把正文中从含有“项目学科： 医药、卫生”的那句开始、到“及其形成机制，为推动其临床应用奠定基础。”为止的这一段原样给出来。

* 正文 *
^^^^^^^^^^^^^^^^

项目名称： 具有肿瘤双重靶向及内涵体逃逸功能的高siRNA载量纳米粒的制备及形成机制研究

项目编号： No.81502675

项目类型： 青年科学基金项目

立项/批准年度： 2016

项目学科： 医药、卫生

项目作者： 李志平

作者单位： 中国人民解放军军事科学院军事医学研究院

项目金额： 18万元

中文摘要： 如何显著提高靶细胞浆内水平是限制siRNA临床应用的关键所在。siRNA聚合体由纯siRNA组成，克服了现有载体siRNA载量低的缺陷，成为siRNA临床应用的希望所在。然而，非特异性及内涵体降解作用导致其到达靶细胞浆内的siRNA水平有限。本课题拟将配体及PEG修饰的阳离子聚合物PEI与siRNA聚合体复合，构建具有长循环靶向及内涵体逃逸能力的高siRNA载量纳米粒（DTNHLE）。DTNHLE将在配体PHSCNK肽和YIGSR肽双重介导下靶向肿瘤组织，并经内吞高效透膜，在内涵体中酸及酶作用下解离出PEI，获得内涵体逃逸能力，siRNA聚合体则在胞浆Dicer酶作用下释放大量活性siRNA，实现靶细胞浆内siRNA水平的显著提高。本项目将综合运用siRNA聚合技术、长循环修饰技术、双重靶向技术以及内涵体逃逸技术，探索构建DTNHLE的可能性及其形成机制，为推动其临床应用奠定基础。

^^^^^^^^^^^^^^^^

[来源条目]
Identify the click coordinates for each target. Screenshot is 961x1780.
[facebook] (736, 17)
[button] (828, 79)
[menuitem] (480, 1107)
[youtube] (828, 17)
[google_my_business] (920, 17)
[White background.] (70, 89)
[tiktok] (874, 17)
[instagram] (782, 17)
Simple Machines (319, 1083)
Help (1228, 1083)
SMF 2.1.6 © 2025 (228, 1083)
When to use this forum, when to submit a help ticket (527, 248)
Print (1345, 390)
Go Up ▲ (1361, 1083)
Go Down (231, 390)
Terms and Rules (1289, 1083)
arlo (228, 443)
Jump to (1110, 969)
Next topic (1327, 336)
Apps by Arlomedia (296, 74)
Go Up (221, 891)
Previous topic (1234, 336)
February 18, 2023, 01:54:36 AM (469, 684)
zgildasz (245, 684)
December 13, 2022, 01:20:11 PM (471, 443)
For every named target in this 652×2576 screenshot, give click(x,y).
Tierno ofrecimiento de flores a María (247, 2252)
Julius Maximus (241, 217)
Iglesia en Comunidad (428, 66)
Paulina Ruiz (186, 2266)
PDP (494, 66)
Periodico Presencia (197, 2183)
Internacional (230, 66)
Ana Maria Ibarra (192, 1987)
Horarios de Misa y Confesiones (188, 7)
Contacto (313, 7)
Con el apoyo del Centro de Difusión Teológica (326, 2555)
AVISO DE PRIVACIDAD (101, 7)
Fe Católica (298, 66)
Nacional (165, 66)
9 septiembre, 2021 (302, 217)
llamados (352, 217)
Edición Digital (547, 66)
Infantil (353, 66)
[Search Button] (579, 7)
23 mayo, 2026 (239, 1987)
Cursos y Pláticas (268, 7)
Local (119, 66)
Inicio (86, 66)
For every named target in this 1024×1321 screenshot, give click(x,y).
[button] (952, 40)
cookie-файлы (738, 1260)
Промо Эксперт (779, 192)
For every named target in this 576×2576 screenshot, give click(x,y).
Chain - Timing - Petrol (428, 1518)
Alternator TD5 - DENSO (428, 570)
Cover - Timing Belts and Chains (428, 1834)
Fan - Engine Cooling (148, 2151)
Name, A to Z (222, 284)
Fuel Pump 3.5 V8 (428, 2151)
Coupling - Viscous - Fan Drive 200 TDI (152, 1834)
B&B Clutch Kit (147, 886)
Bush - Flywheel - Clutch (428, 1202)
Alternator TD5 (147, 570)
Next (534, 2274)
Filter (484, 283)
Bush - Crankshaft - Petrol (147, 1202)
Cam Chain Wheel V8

^^^^^^^^^^^^^^^^

* 回答区 *
项目学科： 医药、卫生

项目作者： 李志平

作者单位： 中国人民解放军军事科学院军事医学研究院

项目金额： 18万元

中文摘要： 如何显著提高靶细胞浆内水平是限制siRNA临床应用的关键所在。siRNA聚合体由纯siRNA组成，克服了现有载体siRNA载量低的缺陷，成为siRNA临床应用的希望所在。然而，非特异性及内涵体降解作用导致其到达靶细胞浆内的siRNA水平有限。本课题拟将配体及PEG修饰的阳离子聚合物PEI与siRNA聚合体复合，构建具有长循环靶向及内涵体逃逸能力的高siRNA载量纳米粒（DTNHLE）。DTNHLE将在配体PHSCNK肽和YIGSR肽双重介导下靶向肿瘤组织，并经内吞高效透膜，在内涵体中酸及酶作用下解离出PEI，获得内涵体逃逸能力，siRNA聚合体则在胞浆Dicer酶作用下释放大量活性siRNA，实现靶细胞浆内siRNA水平的显著提高。本项目将综合运用siRNA聚合技术、长循环修饰技术、双重靶向技术以及内涵体逃逸技术，探索构建DTNHLE的可能性及其形成机制，为推动其临床应用奠定基础。